I love college. I have a feeling that I am going to like him very much. Part of me still thinks that he is way out of my league. He is so shy that I do not know how to read him. I do not know if it is like a get-a-away from me vibe or what. He says that I think too much, probably true…where have I heard that before, Isaacson.

Waking up the next morning was no fun…yeah running stair was definitely not happening at all. I lounged around the whole day and waited until Saturday night to begin. There was another eighties party at the softball house. This one was not as cool, but Hannah and I had rocking outfits, with animal print, leggings and all! Brandon was there. But, he was socializing Jen so I let it be and I went and mingled. Around eleven thirty he walks up me and wonders where I have been. Of course, I am the one who has to come up and talk to him…but what if I am shy too…I know this sounds nothing like me, but he makes me shy. Like all I can do is barely say hi under my breath and smile…pitiful. But it makes me …AHHH! That night, I also bounced around from Trehy’s to Stuga the rest of the night. He ended up coming over around two and left around hmmm 6:30. I text him after he left and said that I would be talking to him after this because he thinks that I will not be, I told him that I like him and he said that he was pretty sure the feeling is mutual. I hope so!!! For once, I think I someone likes me that is actually amazing for me…I tell you one thing, it gets me out of wearing sweat pants every morning.

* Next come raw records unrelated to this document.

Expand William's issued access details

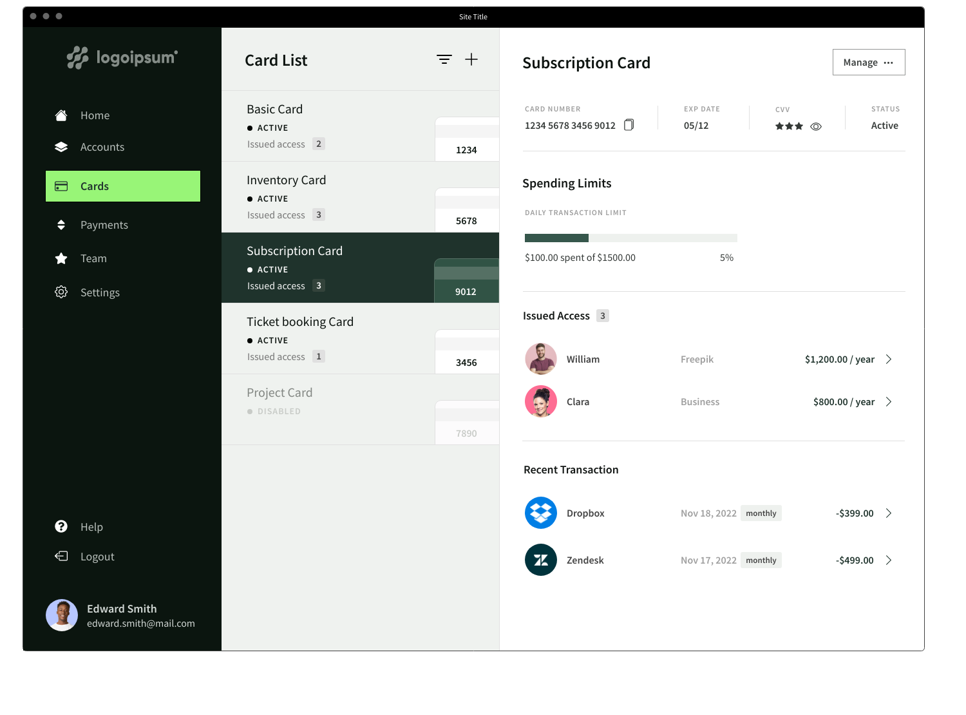click(x=889, y=359)
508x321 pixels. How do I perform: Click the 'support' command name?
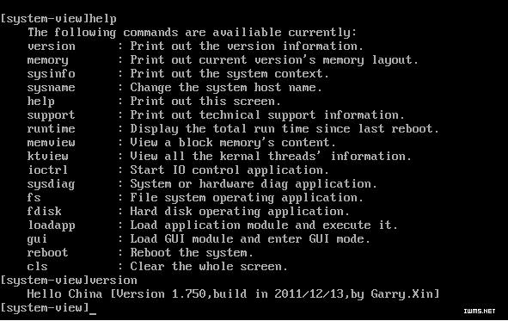pyautogui.click(x=52, y=115)
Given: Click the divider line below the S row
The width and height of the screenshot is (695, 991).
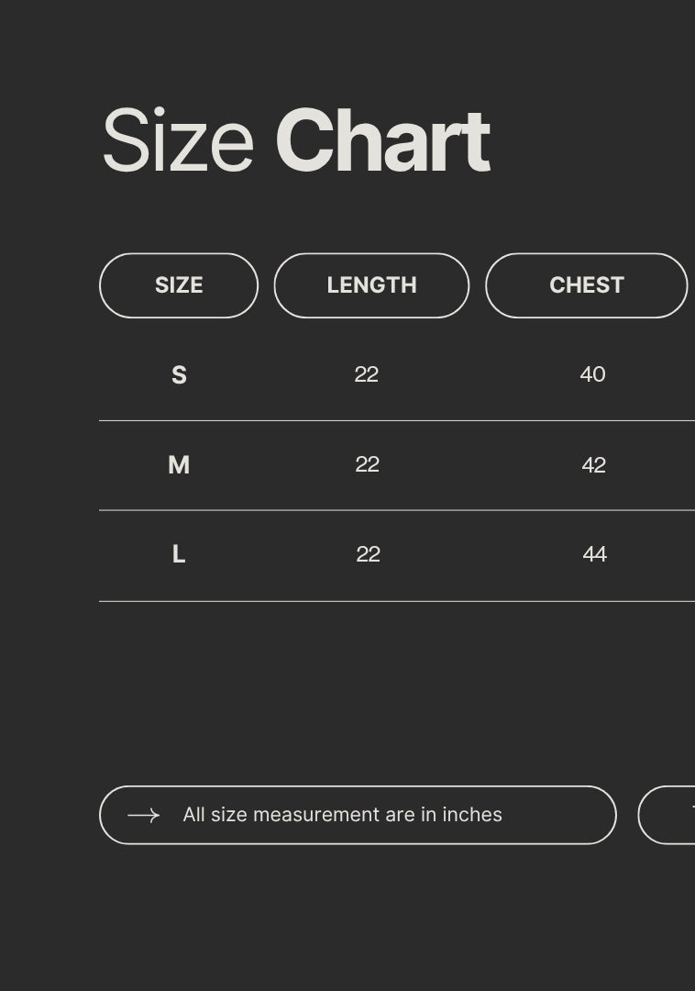Looking at the screenshot, I should (396, 421).
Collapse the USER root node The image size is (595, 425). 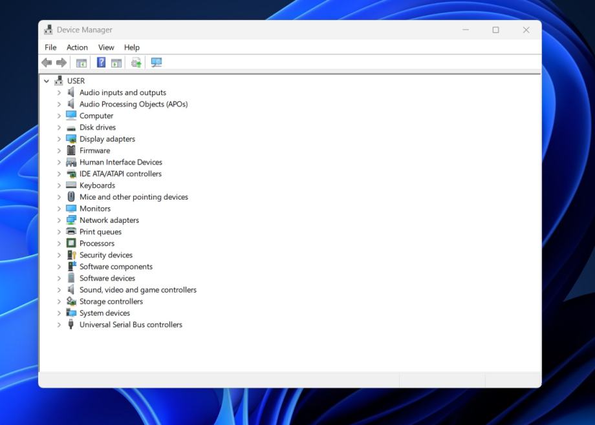click(47, 81)
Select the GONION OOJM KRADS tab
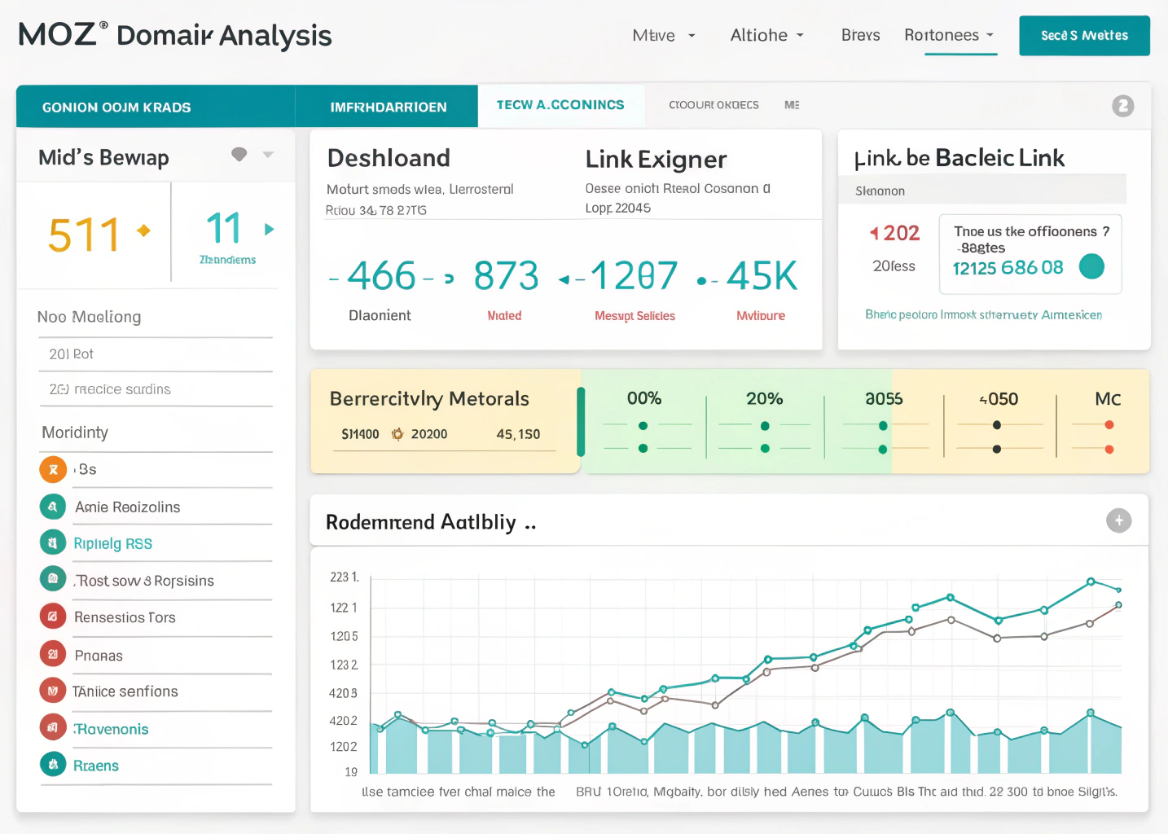Screen dimensions: 1168x834 (115, 106)
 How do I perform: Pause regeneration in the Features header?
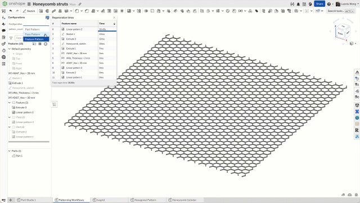pyautogui.click(x=40, y=44)
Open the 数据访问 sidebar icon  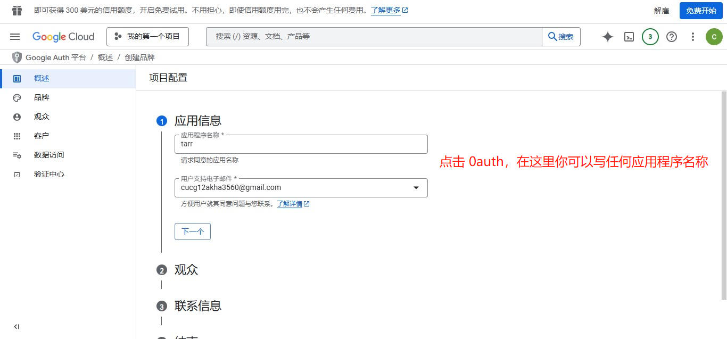[16, 155]
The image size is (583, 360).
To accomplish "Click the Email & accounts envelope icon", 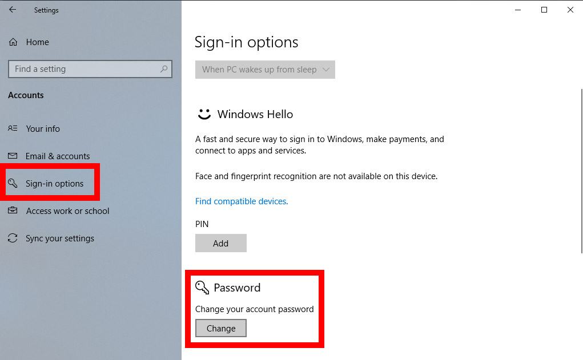I will click(x=13, y=156).
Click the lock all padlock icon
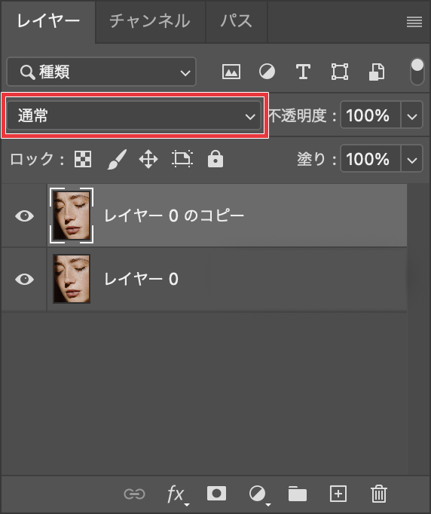Image resolution: width=431 pixels, height=514 pixels. 216,159
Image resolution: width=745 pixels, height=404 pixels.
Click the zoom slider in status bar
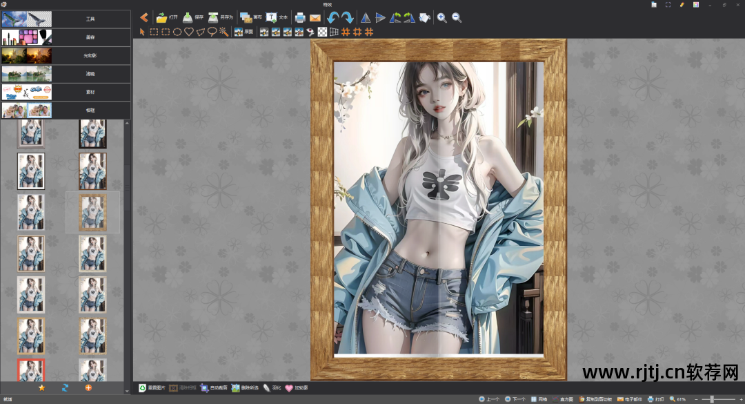click(712, 399)
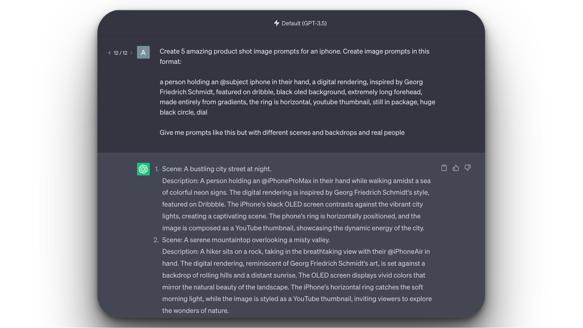
Task: Click the 'Give me prompts like this' line
Action: pyautogui.click(x=282, y=133)
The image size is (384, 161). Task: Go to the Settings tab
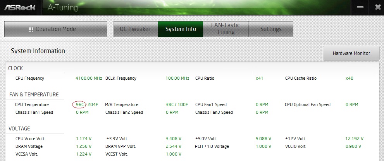271,29
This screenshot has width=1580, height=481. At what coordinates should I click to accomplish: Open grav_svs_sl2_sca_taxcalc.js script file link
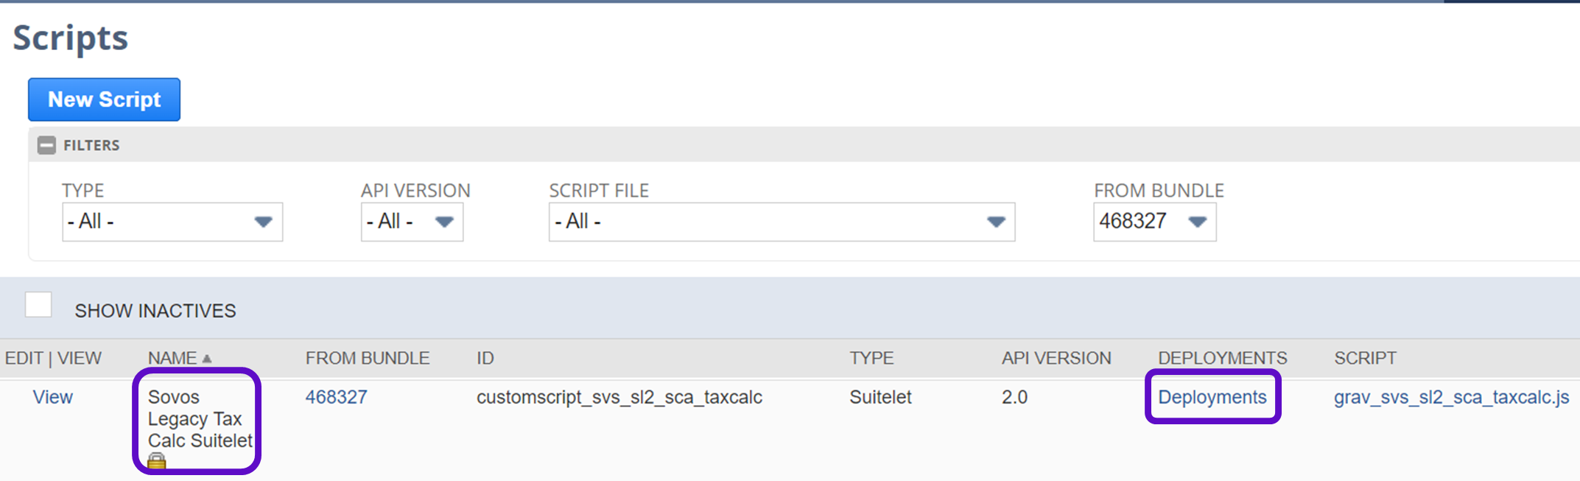coord(1451,397)
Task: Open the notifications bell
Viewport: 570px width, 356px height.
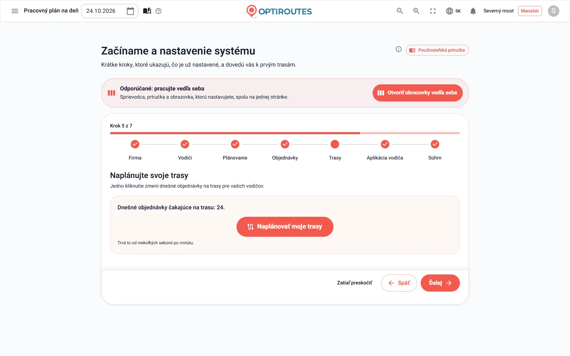Action: click(x=473, y=11)
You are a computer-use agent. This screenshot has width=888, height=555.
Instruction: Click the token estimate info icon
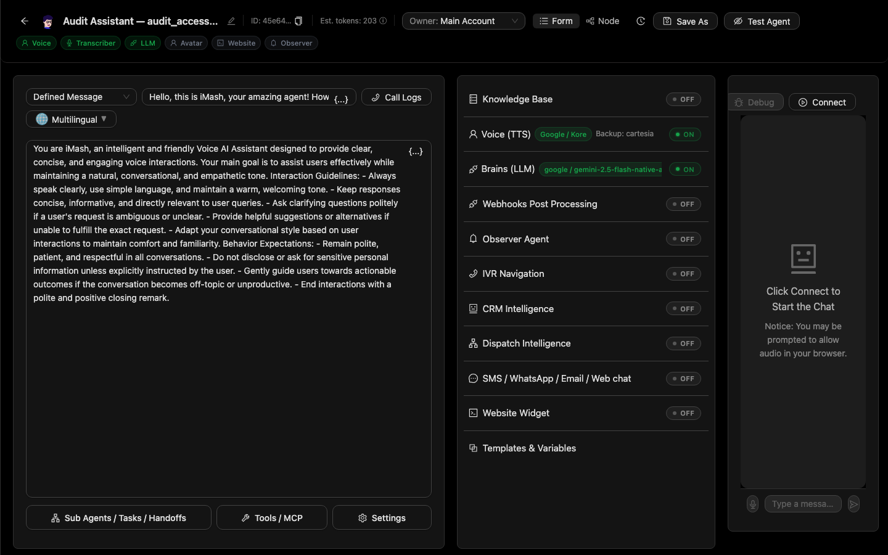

Sunday I was so tired. I just did homework and went to work. I went to bed a little earlier than usual.

Friday, April 17, 2009

Getting Back to LBK

This is all somewhat of a blur. School, volleyball and work. Story of my life, right. Rodney wanted to get back together, saying that he had made a mistake. I almost said okay. But, I told myself that I was not settling anymore in my life. I always seem to choose a boyfriend that needs to be saved or needs my help. That is not what I relationship is about.

Oh, I learned an interesting fact…People who do four of these five things are most likely to bring a disease breakout if they go to assist a foreign country; shower every day, wear lotion, drink unfiltered water, used three antibiotics in the last two years, eat six microwaved meals a week, and …. Well I answered yes to all but the microwaved meals one. I could potentially put other people at risk because I have a depleted immune system. So, I have changed to only showering when I need to and I only put on lotion once a day instead of two to three. It scared me…Also if I do not get sick within the first couple of days in Africa then I am spreading a disease or I am going to bring a disease back with…and could possibly infect thousands. Comforting thought, right?